+++ TEXT EXTRACT +++

Hu? Has dbus-launch stopped setting the property? Let's inspect Debian's change log; a major change like that would have to be noted there, wouldn't it? Let's first figure out which package to look at; the documentation then is in /usr/share/doc/<packagename>:
$ dpkg -S dbus-launch dbus-x11: /usr/bin/dbus-launch $ zless /usr/share/doc/dbus-x11/changelog.Debian.gz
Looking for “property” or “BUS_ADDRESS” in there doesn't yield anything; that would make it unlikely that the property was somehow dropped intentionally. I have to admit I had halfway expected that, with something like “for security reasons”. But then if someone can read your root window's properties, access to your session bus is probably the least of your problems.
Still, perhaps someone is slowly dismantling X11 support on grounds that X11 is kinda uncool? Indeed, you can build dbus-launch without X11 support. If the Debian maintainers built it that way, the respective strings should be missing in the binary, but:
$ strings `which dbus-launch` | grep _DBUS_SESSION _DBUS_SESSION_BUS_PID _DBUS_SESSION_BUS_ADDRESS _DBUS_SESSION_BUS_SELECTION_
No, that's looking good; dbus-launch should still set the properties.
Skimming the Docs is Not Reading the Docs.
If I did not see the property a moment ago, perhaps I have used xprop the wrong way? Well, actually: I didn't read the D-Bus spec properly, because what it really says is this:
For the X Windowing System, the application must locate the window owner of the selection represented by the atom formed by concatenating:
- the literal string "_DBUS_SESSION_BUS_SELECTION_"
- the current user's username
- the literal character '_' (underscore)
- the machine's ID
– and then find the _DBUS_SESSION_BUS_PID on the window owning that selection. The root window thing was my own fantasy.
If you bothered to skim the ICCCM document I linked to above, you may recognise the pattern: that's just conventional X inter-client communication – no wonder everyone prefers D-Bus.

+++ PROVIDED INFORMATION +++

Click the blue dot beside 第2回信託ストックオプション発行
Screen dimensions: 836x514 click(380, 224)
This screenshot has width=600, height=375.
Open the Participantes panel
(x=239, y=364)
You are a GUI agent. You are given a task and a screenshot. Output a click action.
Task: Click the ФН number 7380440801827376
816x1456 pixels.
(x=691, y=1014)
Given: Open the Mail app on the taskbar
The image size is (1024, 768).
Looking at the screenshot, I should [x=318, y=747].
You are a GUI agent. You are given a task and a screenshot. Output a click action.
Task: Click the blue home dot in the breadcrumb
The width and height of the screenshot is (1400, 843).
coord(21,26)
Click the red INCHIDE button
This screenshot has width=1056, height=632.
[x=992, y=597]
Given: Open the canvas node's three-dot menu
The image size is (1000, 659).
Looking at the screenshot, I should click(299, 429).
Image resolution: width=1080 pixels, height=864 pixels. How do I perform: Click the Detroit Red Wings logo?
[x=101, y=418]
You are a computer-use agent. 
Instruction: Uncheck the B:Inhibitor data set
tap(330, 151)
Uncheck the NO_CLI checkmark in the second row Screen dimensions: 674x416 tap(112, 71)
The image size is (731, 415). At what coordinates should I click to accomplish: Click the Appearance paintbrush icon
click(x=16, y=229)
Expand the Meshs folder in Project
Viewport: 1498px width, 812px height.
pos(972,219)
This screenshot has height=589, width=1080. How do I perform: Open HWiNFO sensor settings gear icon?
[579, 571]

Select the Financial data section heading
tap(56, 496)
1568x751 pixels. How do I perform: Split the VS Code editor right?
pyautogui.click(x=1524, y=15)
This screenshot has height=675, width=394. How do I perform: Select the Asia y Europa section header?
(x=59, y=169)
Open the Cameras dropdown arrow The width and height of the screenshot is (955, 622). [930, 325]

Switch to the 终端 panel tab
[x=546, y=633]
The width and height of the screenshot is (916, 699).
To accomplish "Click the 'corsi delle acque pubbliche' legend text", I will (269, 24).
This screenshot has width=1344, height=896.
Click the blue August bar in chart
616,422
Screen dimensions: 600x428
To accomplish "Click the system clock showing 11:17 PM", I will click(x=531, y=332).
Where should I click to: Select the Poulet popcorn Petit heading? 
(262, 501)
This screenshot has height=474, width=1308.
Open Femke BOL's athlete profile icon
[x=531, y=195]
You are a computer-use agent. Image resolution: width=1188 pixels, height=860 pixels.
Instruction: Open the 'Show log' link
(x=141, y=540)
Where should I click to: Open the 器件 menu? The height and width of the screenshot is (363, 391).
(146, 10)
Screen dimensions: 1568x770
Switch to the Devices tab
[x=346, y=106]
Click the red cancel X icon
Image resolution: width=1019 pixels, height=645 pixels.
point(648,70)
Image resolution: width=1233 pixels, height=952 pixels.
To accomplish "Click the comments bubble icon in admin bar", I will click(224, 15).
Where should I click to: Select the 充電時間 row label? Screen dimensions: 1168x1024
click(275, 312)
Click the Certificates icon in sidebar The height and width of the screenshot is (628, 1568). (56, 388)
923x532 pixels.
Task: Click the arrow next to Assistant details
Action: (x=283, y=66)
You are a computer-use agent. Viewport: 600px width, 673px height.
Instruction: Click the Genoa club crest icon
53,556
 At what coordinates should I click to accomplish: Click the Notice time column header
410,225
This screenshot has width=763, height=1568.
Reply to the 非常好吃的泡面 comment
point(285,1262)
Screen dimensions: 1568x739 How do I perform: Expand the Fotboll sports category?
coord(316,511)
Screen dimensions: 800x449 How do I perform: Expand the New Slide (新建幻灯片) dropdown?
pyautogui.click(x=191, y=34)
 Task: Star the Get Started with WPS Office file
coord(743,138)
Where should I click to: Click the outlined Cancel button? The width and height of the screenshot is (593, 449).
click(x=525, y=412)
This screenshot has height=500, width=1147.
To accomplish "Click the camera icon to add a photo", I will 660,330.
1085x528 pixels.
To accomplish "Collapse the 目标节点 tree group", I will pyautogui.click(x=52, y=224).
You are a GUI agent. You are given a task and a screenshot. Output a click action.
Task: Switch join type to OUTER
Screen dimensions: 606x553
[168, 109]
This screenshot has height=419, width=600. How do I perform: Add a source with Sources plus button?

+++

- **REQUIRED TASK**: Reproduce verbatim the passage of the dbus-launch text above, everything from "If you bothered" down to "everyone prefers D-Bus.".

- **REPLY**:
If you bothered to skim the ICCCM document I linked to above, you may recognise the pattern: that's just conventional X inter-client communication – no wonder everyone prefers D-Bus.